In 24 hours, I will be in Beijing, probably in transit from train station to airport. In 48 hours, I will be in Bangkok.
The horrible, oppressive heat of summer has subsided. The rain no longer steams on the pavement, but collects in cold, muddy puddles. It's fall. A change of season, and the familiar taste of leaving on my tongue.
Last night I went to dinner and then clubbing with some friends. Chinese clubs are weird. People dance in one little spot, packed in like sardines, doing the same ridiculous hopping-and-head-twitching dance. The was a trampoline dance floor; it took a minute to get used to, but then I started really dancing. And for just a couple minutes, I was so glad so feel the bass reverberating through everything, to move and not care about anything else except moving. But then random Chinese men started trying to grope me, and it killed the mood, and I stopped.

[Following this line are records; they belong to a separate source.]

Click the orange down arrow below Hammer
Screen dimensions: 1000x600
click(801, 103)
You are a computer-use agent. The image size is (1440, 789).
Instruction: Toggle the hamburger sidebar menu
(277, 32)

New teachers are arriving now, still wide-eyed as they drag their overpacked suitcases through the mud on the unfinished driveway to the apartment building. I've been giving penny tours and survival tips to the newcomers, and this more than anything else has really made the passage of the last six months seem real. I've been here long enough to count as a veteran, and my survival Chinese is good enough to tell others to just get in the taxi and let me do all the talking.

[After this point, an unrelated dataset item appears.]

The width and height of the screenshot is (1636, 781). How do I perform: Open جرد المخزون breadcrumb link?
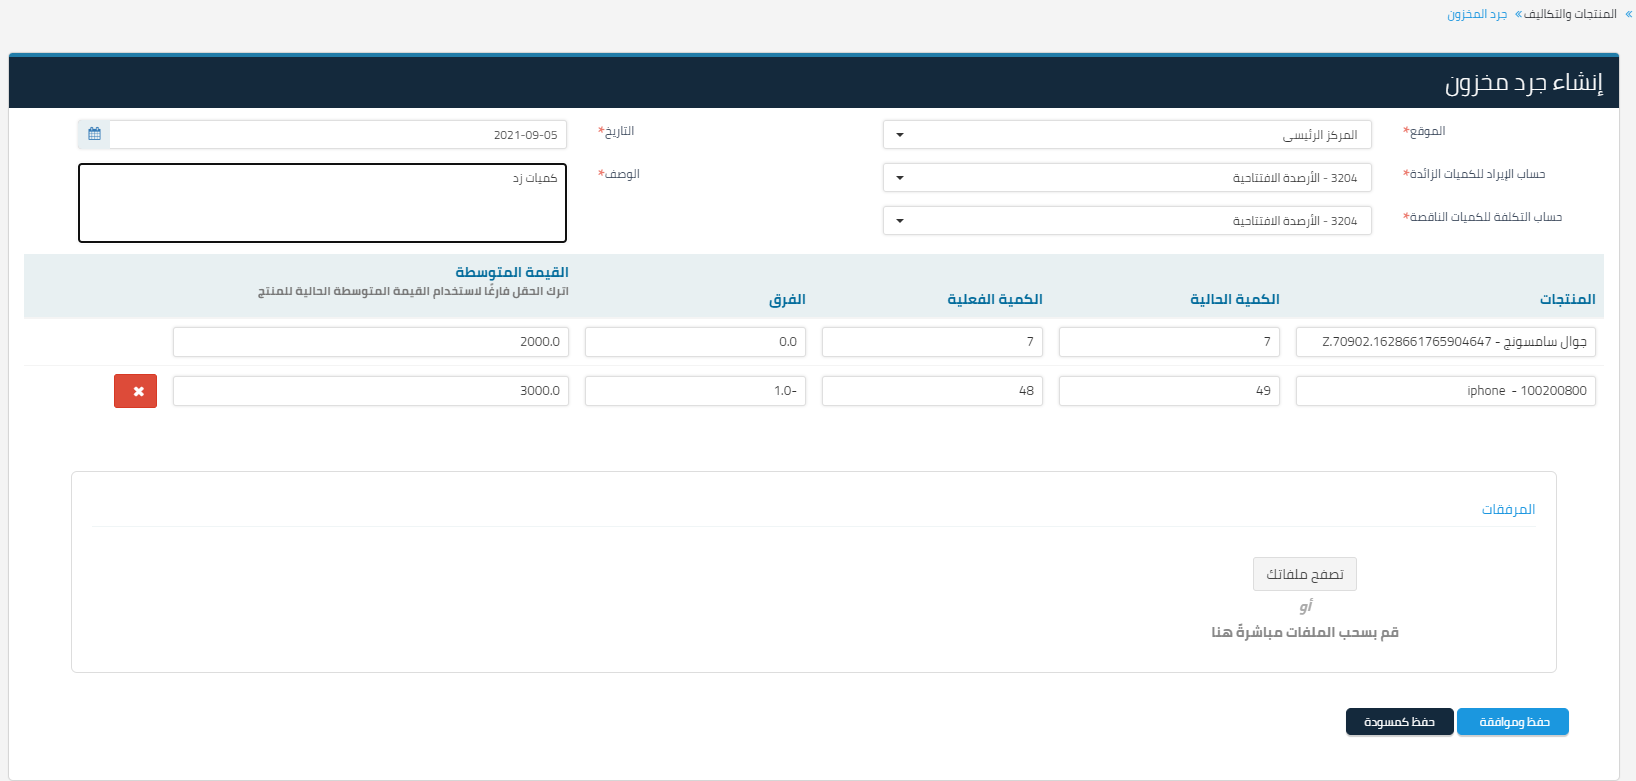click(1476, 14)
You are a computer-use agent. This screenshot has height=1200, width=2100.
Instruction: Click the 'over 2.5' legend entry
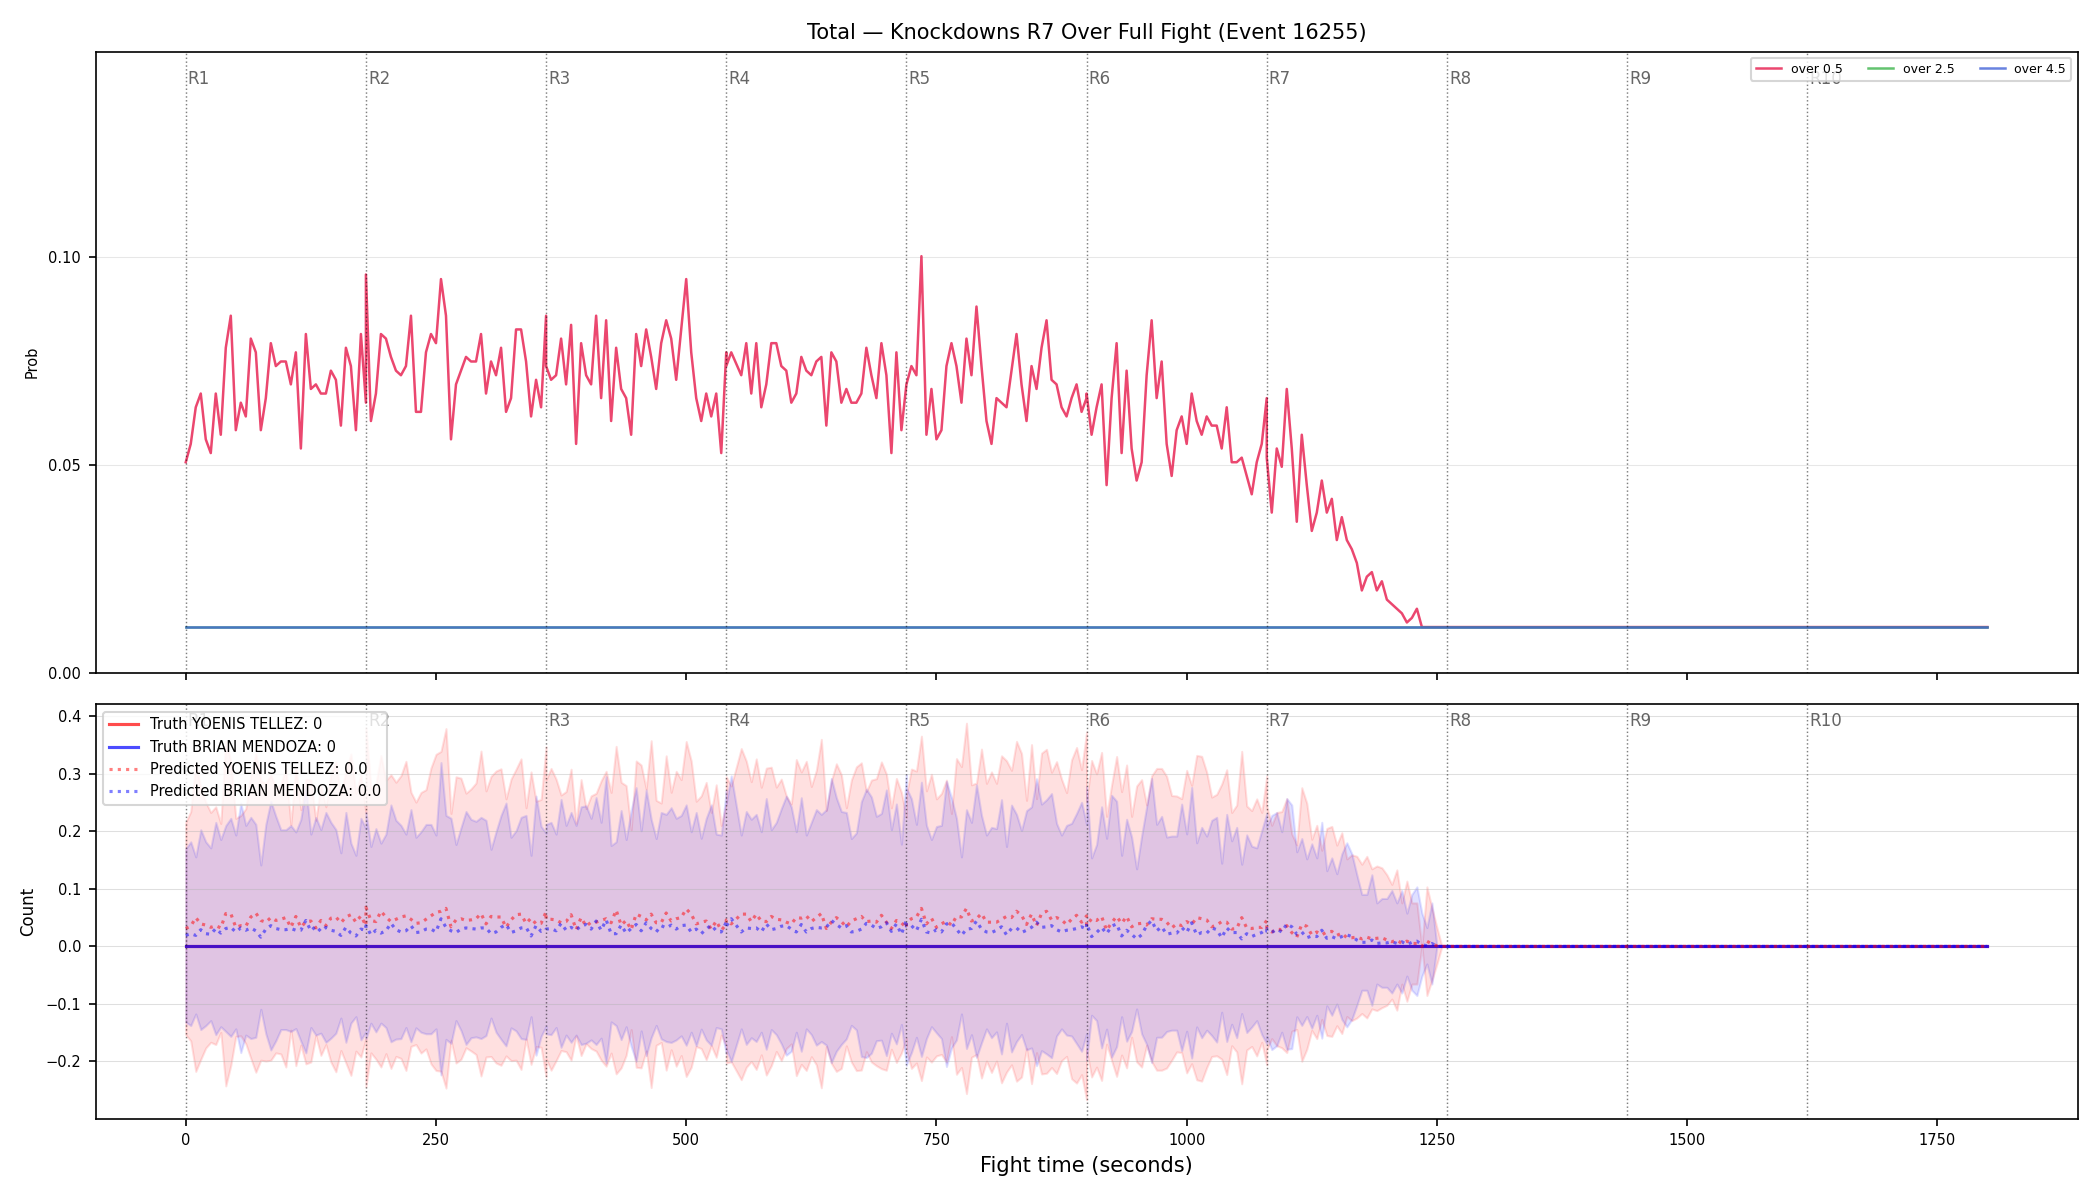click(x=1911, y=69)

For the past few days, I've had a lot of moments when I got ready to be sentimental about things -- my last day of work, the last time sitting in the teachers office talking about nothing, the last time loitering outside the McDonalds by my school drinking coffee and scowling at passerby, my last jaunt through the city square, the last time I'd see certain people -- then realized that I would not actually miss any of these things. Except the food. I will miss the food.
Next update will be from Thailand, where the Internet actually works. I have a feeling that it will take a lot of willpower to go sightsee instead of spending too much time online.